I Kings 8:21 reads (in the translation Japhet uses): “And there I have provided a place for the ark, in which is the covenant of the LORD which he made with our fathers, when he brought them out of the land of Egypt.”
The parallel passage, II Chronicles 6:11, reads: “And there I have set the ark, in which is the covenant of the LORD which he made with the people of Israel.”
Japhet notices that the Chronicler has made two changes. First, he changed “with our fathers” to “with the people of Israel.” Second, he omitted the part about the Exodus from Egypt.
Japhet believes this is significant. For her, the Chronicler rejects that notion that “a historical event determined the relationship between God and the people of Israel.” Not the Exodus. Not Sinai. Not something that happened to Israel’s fathers. Rather, according to Japhet, the Chronicler saw God’s covenant as eternal and timeless.
Japhet still acknowledges passages in which the Chronicler alludes to the patriarchs, the Exodus, and Horeb (I Chronicles 16:15-17; II Chronicles 5:10).

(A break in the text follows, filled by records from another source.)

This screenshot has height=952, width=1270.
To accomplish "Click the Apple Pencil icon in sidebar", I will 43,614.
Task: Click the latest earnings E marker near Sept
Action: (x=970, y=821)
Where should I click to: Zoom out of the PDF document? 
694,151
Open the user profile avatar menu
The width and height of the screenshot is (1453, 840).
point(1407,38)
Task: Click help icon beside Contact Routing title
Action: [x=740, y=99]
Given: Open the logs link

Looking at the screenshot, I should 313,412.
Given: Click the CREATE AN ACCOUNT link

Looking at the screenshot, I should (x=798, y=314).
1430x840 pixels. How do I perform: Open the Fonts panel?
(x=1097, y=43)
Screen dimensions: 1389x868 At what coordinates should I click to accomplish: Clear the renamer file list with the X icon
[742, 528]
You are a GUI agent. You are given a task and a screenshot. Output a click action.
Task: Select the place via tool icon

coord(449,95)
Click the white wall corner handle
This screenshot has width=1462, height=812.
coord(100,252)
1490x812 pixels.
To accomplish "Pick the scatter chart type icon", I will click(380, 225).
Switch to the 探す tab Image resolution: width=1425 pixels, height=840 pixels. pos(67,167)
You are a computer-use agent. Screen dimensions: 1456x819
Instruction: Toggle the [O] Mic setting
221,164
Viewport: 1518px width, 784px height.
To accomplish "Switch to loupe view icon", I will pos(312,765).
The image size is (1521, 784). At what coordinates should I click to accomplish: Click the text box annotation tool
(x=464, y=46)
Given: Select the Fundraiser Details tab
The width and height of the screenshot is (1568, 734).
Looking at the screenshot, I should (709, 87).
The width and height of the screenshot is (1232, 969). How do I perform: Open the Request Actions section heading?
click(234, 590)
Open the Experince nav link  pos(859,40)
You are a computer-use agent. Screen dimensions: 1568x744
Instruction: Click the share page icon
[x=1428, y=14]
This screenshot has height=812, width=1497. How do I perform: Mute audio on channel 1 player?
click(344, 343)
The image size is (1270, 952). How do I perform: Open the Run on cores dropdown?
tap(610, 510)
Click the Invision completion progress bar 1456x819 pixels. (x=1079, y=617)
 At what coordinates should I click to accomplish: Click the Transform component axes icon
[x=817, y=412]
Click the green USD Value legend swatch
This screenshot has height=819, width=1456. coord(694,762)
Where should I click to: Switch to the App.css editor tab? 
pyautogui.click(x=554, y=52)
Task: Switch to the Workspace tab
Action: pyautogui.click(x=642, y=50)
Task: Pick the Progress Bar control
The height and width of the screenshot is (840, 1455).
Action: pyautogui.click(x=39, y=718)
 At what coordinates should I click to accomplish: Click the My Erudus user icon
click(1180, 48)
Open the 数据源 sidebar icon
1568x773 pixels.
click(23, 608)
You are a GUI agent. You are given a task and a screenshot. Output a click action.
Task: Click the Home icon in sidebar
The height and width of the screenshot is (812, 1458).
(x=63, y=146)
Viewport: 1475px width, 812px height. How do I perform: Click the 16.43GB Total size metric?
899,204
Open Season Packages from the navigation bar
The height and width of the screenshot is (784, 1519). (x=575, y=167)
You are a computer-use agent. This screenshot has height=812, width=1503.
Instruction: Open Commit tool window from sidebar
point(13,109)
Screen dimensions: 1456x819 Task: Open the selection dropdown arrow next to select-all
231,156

But she states that, in these cases, “parallel texts are transmitted.” I take this to mean that such passages are merely the Chronicler dumping other sources into his text, without making an attempt to alter them according to his ideology. In the case of II Chronicles 6:11, however, he alters I Kings 8:21, so we’d better take notice: the Chronicler is telling us what he really thinks about the covenant! He’s altering the text according to his two cents!
I wonder what Japhet has in mind when she refers to a timeless covenant. Is it something like what we see in Jubilees, in which the patriarchs are observing the laws of the Torah? Is it the concept that God foreordained at creation (maybe before) that he would make a covenant with Israel, so, while he may have officially done so when Israel’s ancestors came along or when Israel emerged as a nation, the covenant per se existed before then, and the Chronicler wants to make that clear by avoiding any implication that a historical event brought about the covenant?
One thing I see in Japhet’s book (though I’m not going to hunt it down right now) is that the Chronicler believes that God chose Israel, period. That’s the basis of the covenant. It’s not that God delivered the Israelites from Egypt and so they owe him. Nor is it that they agreed at Sinai/Horeb to obey God’s laws. Rather, the basis of the covenant is God’s free choice, which has existed for eternity. Sounds rather Calvinist!